Biological processes are generally based on events at the molecular and cellular level. To understand what happens in the course of infections, diseases or normal bodily functions, scientists would need to examine individual cells and their activity directly in the tissue. The development of new microscopes and fluorescent dyes in recent years has brought this scientific dream tantalisingly close. Scientists from the Max Planck Institute of Neurobiology in Martinsried have now presented not one, but two studies introducing new indicator molecules which can visualise the activation of T cells. Their findings provide new insight into the role of these cells in the autoimmune disease multiple sclerosis (MS). The new indicators are set to be an important tool in the study of other immune reactions as well.
Inflammation is the body's defence response to a potentially harmful stimulus. The purpose of an inflammation is to fight and remove the stimulus -- whether it be disease-causing pathogens or tissue. As an inflammation progresses, significant steps that occur thus include the recruitment of immune cells, the interactions of these cells in the affected tissue and the resulting activation pattern of the immune cells. The more scientists understand about these steps, the better they can develop more effective drugs and treatments to support them. This is particularly true for diseases like multiple sclerosis. In this autoimmune disorder cells from the body's immune system penetrate into the central nervous system where they cause massive damage in the course of an inflammation.
In order to truly understand the cellular processes involved in MS, scientists ideally need to study them in real time at the exact location where they take place -- directly in the affected tissue. In recent years, new microscopic techniques and fluorescent dyes have been developed to make this possible for the first time. These coloured indicators make individual cells, their components or certain cell processes visible under the microscope. For example, scientists from the Max Planck Institute of Neurobiology have developed a genetic calcium indicator, TN-XXL, which the cells themselves form, and which highlights the activity of individual nerve cells reliably and for an unlimited time. However, the gene for the indicator was not expressed by immune cells. That is why it was previously impossible to track where in the body and when a contact between immune cells and other cells led to the immune cell's activation.
Now the Martinsried-based neuroimmunologists report two major advances in this field simultaneously. One is their development of a new indicator which visualises the activation of T cells. These cells, which are important components of the immune system, detect and fight pathogens or substances classified as foreign (antigens). Multiple sclerosis, for example, is one of the diseases in which T cells play an important role: here, however, they detect and attack the body's brain tissue. If a T cell detects "its own" antigen, the NFAT signal protein migrates from the cell plasma to the nucleus of the T cell. "This movement of the NFAT shows us that the cell has been activated, in other words it has been 'armed'," explains Marija Pesic, lead author of the study published in the Journal of Clinical Investigation. "We took advantage of this to bind the fluorescent dye called GFP to the NFAT, thereby visualising the activation of these cells." The scientists are thus now able to conclusively show in the organism whether an antigen leads to the activation of a T cell. The new indicator is an important new tool for researching autoimmune diseases and also for studying immune cells during their development, during infections or in the course of tumour reactions.

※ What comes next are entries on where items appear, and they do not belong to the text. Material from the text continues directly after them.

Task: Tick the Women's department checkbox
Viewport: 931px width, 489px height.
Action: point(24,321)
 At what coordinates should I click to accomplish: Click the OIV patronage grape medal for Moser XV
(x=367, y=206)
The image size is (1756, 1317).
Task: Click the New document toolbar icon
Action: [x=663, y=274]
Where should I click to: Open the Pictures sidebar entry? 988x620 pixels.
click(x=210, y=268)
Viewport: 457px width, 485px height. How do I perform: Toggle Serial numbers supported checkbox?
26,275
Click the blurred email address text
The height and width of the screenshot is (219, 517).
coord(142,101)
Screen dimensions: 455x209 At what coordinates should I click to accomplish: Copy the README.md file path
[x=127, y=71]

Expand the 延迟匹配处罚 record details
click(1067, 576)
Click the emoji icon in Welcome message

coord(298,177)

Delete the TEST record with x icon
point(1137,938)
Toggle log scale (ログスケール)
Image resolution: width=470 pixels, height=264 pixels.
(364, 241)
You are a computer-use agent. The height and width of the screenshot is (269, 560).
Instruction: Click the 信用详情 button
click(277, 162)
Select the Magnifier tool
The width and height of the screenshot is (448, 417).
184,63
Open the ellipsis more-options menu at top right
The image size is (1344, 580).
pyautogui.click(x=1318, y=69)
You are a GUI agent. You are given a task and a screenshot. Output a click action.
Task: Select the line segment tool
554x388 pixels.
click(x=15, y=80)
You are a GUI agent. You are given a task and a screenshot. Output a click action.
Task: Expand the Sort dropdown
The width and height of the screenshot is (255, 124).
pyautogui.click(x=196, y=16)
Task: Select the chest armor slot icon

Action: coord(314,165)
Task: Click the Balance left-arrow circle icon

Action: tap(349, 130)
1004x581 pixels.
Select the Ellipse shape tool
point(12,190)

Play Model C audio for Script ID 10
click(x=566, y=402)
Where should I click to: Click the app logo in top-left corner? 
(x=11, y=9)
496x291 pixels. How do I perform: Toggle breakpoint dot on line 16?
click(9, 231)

In parallel to these studies, the neuroimmunologists in Martinsried developed a slightly different, complementary method. They modified the calcium indicator TN-XXL to enable, for the first time, T cell activation patterns to be observed live under the microscope, even while the cells are wandering about the body. When a T cell detects an antigen, a rapid rise in the calcium concentration within the cell ensues. The TN-XXL makes this alteration in the calcium level apparent by changing colour, giving the scientists a direct view of when and where the T cells are being activated.
"This method has enabled us to demonstrate that these cells really can be activated in the brain," says a pleased Marsilius Mues, lead author of the study which has just been published in Nature Medicine. Until now, scientists had only suspected this to be the case. In the animal model of multiple sclerosis, scientists are now able to track not only the migration of the T cells, but also their activation pattern in the course of the disease. Initial investigations have already shown, besides the expected activation by antigen detection, that numerous fluctuations in calcium levels also take place which bear no relation to an antigen. "These fluctuations can tell us something about how potent the T cell is, how strong the antigen is, or it may have something to do with the environment," speculates Marsilius Mues. These observations could indicate new research approaches for drugs -- or they could even show whether a drug actually has an effect on T cell activation.